Saberão as pessoas que vão a consultas psiquiátricas no privado que as consultas no SNS podem ter a duração de apenas dez minutos? Saberão as pessoas que a quase totalidade das pessoas com doença bipolar só procuram, pela primeira vez, os médicos quando estão deprimidos? Saberão que é um perigo receitar a um doente bipolar um antidepressivo? E em consultas tão curtas, quantos diagnósticos feitos não terão sido errados?

Por razões várias, a doença que conheço melhor é a do distúrbio bipolar, e também eu, até há pouco tempo, pensava que seria quase impossível uma pessoa com esquizofrenia ter um bom trabalho, uma boa vida. Mas era minha ignorância porque pode, e pode muito bem. Pode numa sociedade franca e solidária, e com tratamento.

É preciso reivindicar muitas coisas, horários de trabalho flexíveis, por exemplo. Um banco de horas ao contrário, em que o trabalhador fique a dever horas que repõe quando se sentir melhor. Incentivos para os empregadores que dêem trabalho a pessoas que precisam desses horários diferentes. As pessoas com doença mental crónica precisam de estabilidade mais do que tudo, e mais do que todos. Ser despedido pode ser a porta escancarada para o suicídio.

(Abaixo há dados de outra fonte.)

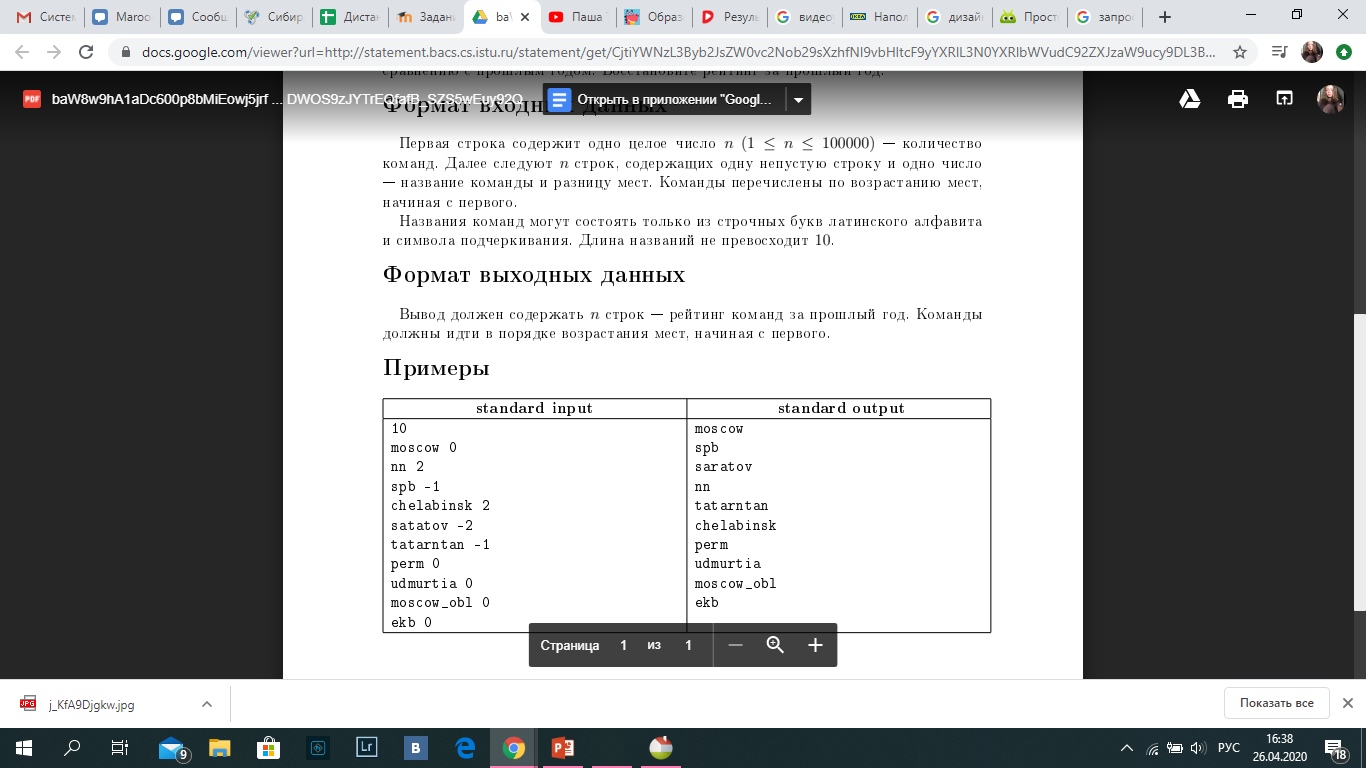The image size is (1366, 768).
Task: Open document in new window icon
Action: pos(1284,99)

Ainda se lembram quando se dizia “aquele tipo é mesmo um mongolóide”? Já não estamos aí, já não dizemos essas frases vergonhosas. Não dizemos porque os familiares, e as pessoas com Síndrome de Down, fizeram o grande trabalho de se mostrarem ao mundo de cabeça levantada, e de dizer que não admitiam mais maus tratos e desconsiderações.

Os insultos utilizando a esquizofrenia e a doença bipolar ainda são “o pão nosso de cada dia”, mas não vão desaparecer por decreto, desaparecerão quando as pessoas com estas doenças tiverem poder, como têm já em outros países, como é normal os doentes com outras doenças terem quando o assunto tratado lhes diz respeito.

Dou dois exemplos de duas mulheres extraordinárias:

Elyn Saks, com esquizofrenia, é, entre muitas coisas, professora de Direito, Psicologia, Psiquiatria e de Ciências Comportamentais na University of Southern California Gould School of Law. Fundadora do Saks Institute for Mental Health Law, Policy, and Ethics, foi convidada pelo governo de Obama para ser membro do Center for Mental Health Services National Advisory Council. É autora de vários livros, um, autobiográfico, de uma importância capital: The center cannot hold. Infelizmente não está traduzido em português.

Kay Redfield Jamison, com doença bipolar, tem como Saks um CV de infinitas páginas, mas para que me percebam digo simplesmente que é co-directora do Mood Disorders Center no Johns Hopkins Hospital, um dos hospitais mais conceituados do mundo. É também professora na Johns Hopkins University. É autora de dezenas de livros.

As duas estiveram internadas em hospitais psiquiátricos várias vezes, encontram-se estáveis há já bastantes anos.